Speaking to Free Malaysia Today, MEF executive director Datuk Shamsuddin Bardan explained that the retrenchments would most probably occur after the festivities as bosses would try to keep their staff until then.
The crunch will be coming after the celebration.Datuk Shamsuddin Bardan via FMT
He said that the country’s largest federation of employers expects more than two million people to lose their jobs. This number includes fresh graduates and 610,000 people who were already unemployed before March 2020.
According to Shamsuddin, many employers are currently borrowing money or using their savings to pay staff’s salaries, and proposed that new laws are created to help employers.

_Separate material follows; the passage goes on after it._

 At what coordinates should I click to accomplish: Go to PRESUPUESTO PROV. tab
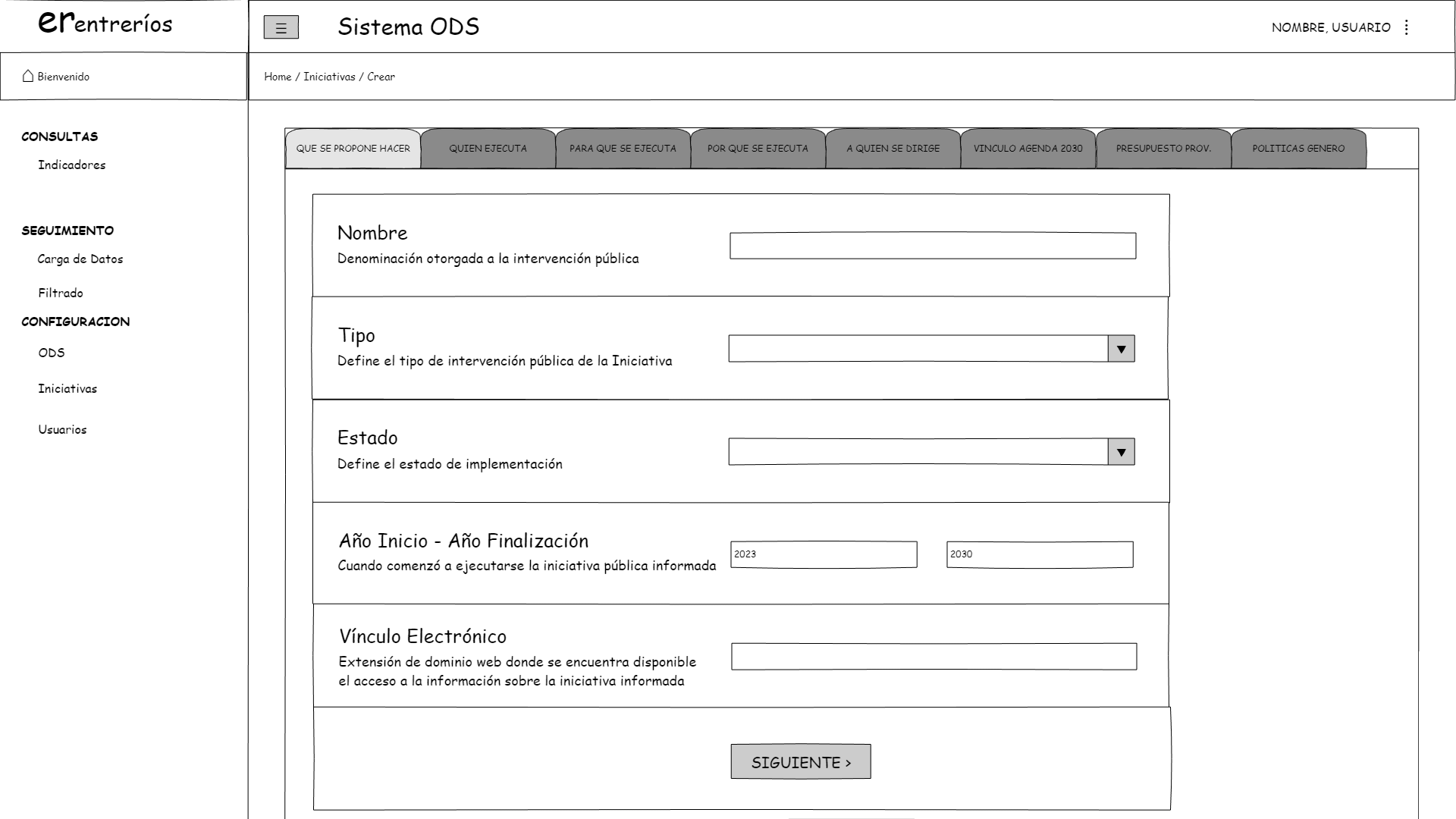[1163, 149]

Let’s be realistic, we need new laws to help bosses deal with overheads.Datuk Shamsuddin Bardan via FMT
Among the moves he proposed was to lower the employer’s share of their Employees Provident Fund (EPF) payments from 11% to just 5%.
He also suggested a fixed ceiling rate for salary cuts and flexible working hours as a compromise with worker unions who disagree with reducing wages and working hours, saying these moves would be consistent with the global transition towards the “new normal”.
He added that the burden of keeping overheads low and staff employed should be borne by everyone.
Meanwhile, speaking about the directive by the Federal Territories Minister to stop foreigners from working at wholesale markets in Kuala Lumpur, Shamsuddin said that he felt the government has been doing a good job of clearing migrant hot spots in the city, adding that with migrant workers gone, the market is now cleaner and more attractive to locals.
It feels much safer too.Datuk Shamsuddin Bardan via FMT
Acknowledging that hiring locals would incur more costs, he concluded that in the long run, employers would save more money as they wouldn’t have to deal with levies and legal documents, adding that there were up to 1,500 full-time or part-time vacancies for locals now.
He also posited that with migrant workers being pushed out, locals will be more inclined to open shops in the city centre, saying that locals have not been doing so over concerns on the growing number of migrant workers in the area.